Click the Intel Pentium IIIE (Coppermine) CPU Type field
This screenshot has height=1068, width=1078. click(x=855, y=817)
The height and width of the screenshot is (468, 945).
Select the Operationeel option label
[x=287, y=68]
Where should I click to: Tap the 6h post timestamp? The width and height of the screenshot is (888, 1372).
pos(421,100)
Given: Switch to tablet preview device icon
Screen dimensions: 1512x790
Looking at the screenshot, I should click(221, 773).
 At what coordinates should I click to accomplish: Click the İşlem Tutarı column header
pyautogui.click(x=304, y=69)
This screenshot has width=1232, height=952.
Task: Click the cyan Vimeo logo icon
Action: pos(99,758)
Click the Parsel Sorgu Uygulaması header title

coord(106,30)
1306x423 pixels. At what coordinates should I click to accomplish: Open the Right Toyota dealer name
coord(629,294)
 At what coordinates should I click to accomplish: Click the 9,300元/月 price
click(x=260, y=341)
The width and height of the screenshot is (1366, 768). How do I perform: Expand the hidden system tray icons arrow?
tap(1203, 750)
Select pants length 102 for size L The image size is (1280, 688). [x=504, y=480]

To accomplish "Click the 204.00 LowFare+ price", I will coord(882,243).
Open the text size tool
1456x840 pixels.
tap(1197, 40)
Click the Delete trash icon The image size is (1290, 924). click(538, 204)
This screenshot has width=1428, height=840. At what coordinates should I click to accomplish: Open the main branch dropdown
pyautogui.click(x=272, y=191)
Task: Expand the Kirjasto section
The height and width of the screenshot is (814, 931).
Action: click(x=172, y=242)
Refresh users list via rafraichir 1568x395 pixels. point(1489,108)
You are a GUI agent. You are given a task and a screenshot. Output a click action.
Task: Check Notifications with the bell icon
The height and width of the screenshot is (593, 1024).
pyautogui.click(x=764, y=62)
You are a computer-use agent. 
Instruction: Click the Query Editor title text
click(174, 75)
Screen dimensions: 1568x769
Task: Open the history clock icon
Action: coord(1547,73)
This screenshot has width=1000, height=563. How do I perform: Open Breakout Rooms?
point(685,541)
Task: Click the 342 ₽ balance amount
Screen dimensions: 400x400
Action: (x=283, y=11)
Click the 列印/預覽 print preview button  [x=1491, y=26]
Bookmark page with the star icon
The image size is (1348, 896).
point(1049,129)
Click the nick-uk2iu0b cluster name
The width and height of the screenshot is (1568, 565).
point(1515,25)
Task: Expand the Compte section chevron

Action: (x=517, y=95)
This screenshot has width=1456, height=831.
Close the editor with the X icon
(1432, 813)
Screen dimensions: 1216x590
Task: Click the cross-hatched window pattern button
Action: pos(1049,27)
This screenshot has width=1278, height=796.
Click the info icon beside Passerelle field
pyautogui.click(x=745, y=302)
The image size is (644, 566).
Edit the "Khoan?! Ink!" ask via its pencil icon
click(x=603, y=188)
-- -- --
● Exercise aim
Where a line in the records above includes the string "agent", show it.

● Written solution
You are a GUI agent. You are given a task and a screenshot. Output a click action.
You are a computer-use agent. 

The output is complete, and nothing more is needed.